*** Текст страницы

Велик талант Гоголя в создании характеров, но мы искренно выскажем и тот недостаток, который замечаем в отношении к полноте их изображения или произведения в действие. Комический юмор, под условием коего поэт созерцает все эти лица, и комизм самого события, куда они замешаны, препятствует тому, чтобы они предстали всеми своими сторонами и раскрыли всю полноту жизни в своих действиях. Мы догадываемся, что кроме свойств, в них теперь видимых, должны быть еще другие добрые черты, которые раскрылись бы при иных обстоятельствах: так, например, Манилов, при все своей пустой мечтательности, должен быть весьма добрым человеком, милостивым и кротким господином с своими людьми и честным в житейском отношении; Коробочка с виду только крохоборка и погружена в одни материальные интересы своего хозяйства, но она непременно будет набожна и милостива к нищим; в Ноздреве и Собакевиче труднее приискать что-нибудь доброе, но все-таки должны же быть и в них какие-нибудь движения более человеческие. В Плюшкине, особенно прежнем, раскрыта глубже и полнее эта общая человеческая сторона: потому что поэт взглянул на этот характер гораздо важнее и строже. Здесь на время как будто покинул его комический демон иронии, и фантазия получила более простора и свободы, чтобы осмотреть лицо со всех сторон. Так же поступил он и с Чичиковым, когда раскрыл его воспитание и всю биографию.

******
*** Данные

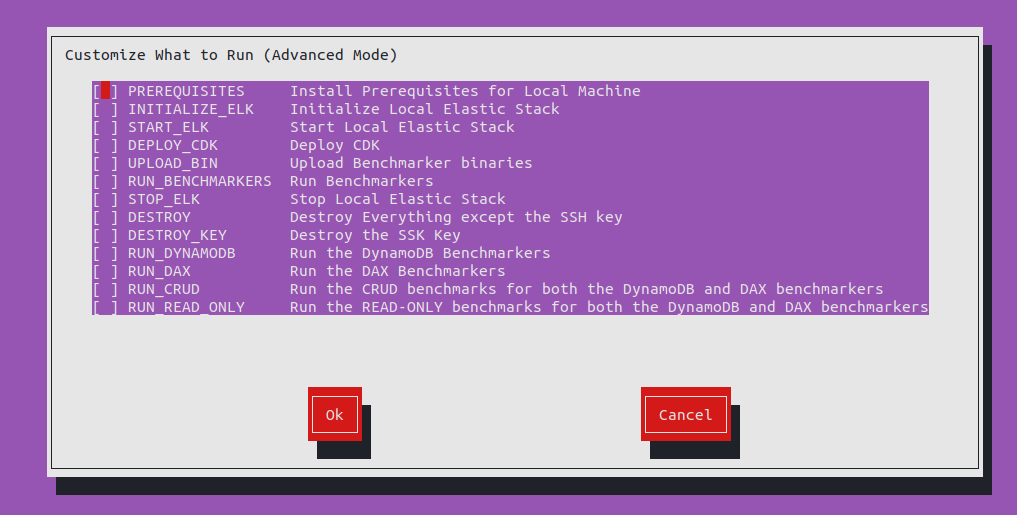Check the DESTROY_KEY checkbox

[105, 235]
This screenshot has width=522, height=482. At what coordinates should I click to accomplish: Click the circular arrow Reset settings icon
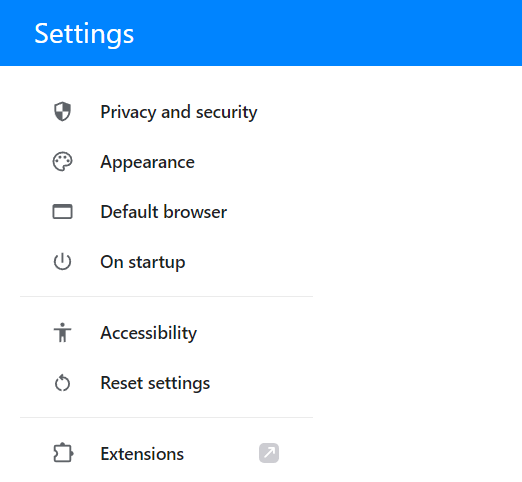pyautogui.click(x=62, y=383)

******

- [Задание A]:
Согласуются ли с отрывком о героях Гоголя эти утверждения? Ответьте на каждое «да» или «нет» и приведите из отрывка решающие слова в точной цитате.
(i) Автор предполагает, что Коробочка будет набожна и милостива к нищим.
(ii) По словам автора, в Ноздреве и Собакевиче доброе найти легче, чем в остальных.
(iii) Плюшкин раскрыт глубже, потому что поэт взглянул на него важнее и строже.
- [Задание B]: Продолжите отрывок о героях Гоголя сразу после его последнего предложения.

- [Ответ A]:
(i) Да: «она непременно будет набожна и милостива к нищим».
(ii) Нет: «в Ноздреве и Собакевиче труднее приискать что-нибудь доброе».
(iii) Да: «потому что поэт взглянул на этот характер гораздо важнее и строже».

- [Ответ B]:
Комический демон шутки иногда увлекает до того фантазию поэта, что характеры выходят из границ своей истины: правда, что это бывает очень редко. Так, например, неестественно нам кажется, чтобы Собакевич, человек положительный и солидный, стал выхваливать свои мертвые души и пустился в такую фантазию. Скорее мог бы ею увлечься Ноздрев, если бы с ним сладилось такое дело. Оно чрезвычайно смешно, если хотите, и мы от души хохотали всему ораторскому пафосу Собакевича, но в отношении к истине и отчетливости фантазии нам кажется это неверно. Даже самое красноречие, этот дар слова, который он внезапно по какому-то особливому наитию обнаружил в своем панегирике каретнику Михееву, плотнику Пробке и другим мертвым душам, кажутся противны его обыкновенному слову, которое кратко и все рубит топором, как его самого обрубила природа. Нарушение одной истины повлекло за собою нарушение и другой. Автор сам это чувствовал и оговорился словами: "Откуда взялись рысь и дар слова в Собакевиче" (стр. 194). Тоже самое можно заметить и об Чичикове: в главе VII прекрасны его думы обо всех мертвых душах, им купленных, но напрасно приписаны они самому Чичикову, которому как человеку положительному, едва ли могли бы прийти в голову такие чудные поэтические были о Степане Пробке, о Максиме Телятникове, сапожнике, и особенно о грамотее Попове беспашпортном, да об Фырове Абакуме, гуляющем с бурлаками... Мы не понимаем, почему все эти размышления поэт не предложил от себя. Неестественно также нам показалось, чтобы Чичиков уж до того напился пьян, что Селифану велел сделать всем мертвым душам лично поголовную перекличку. Чичиков — человек солидный и едва ли напьется до того, чтобы впасть в подобное мечтание.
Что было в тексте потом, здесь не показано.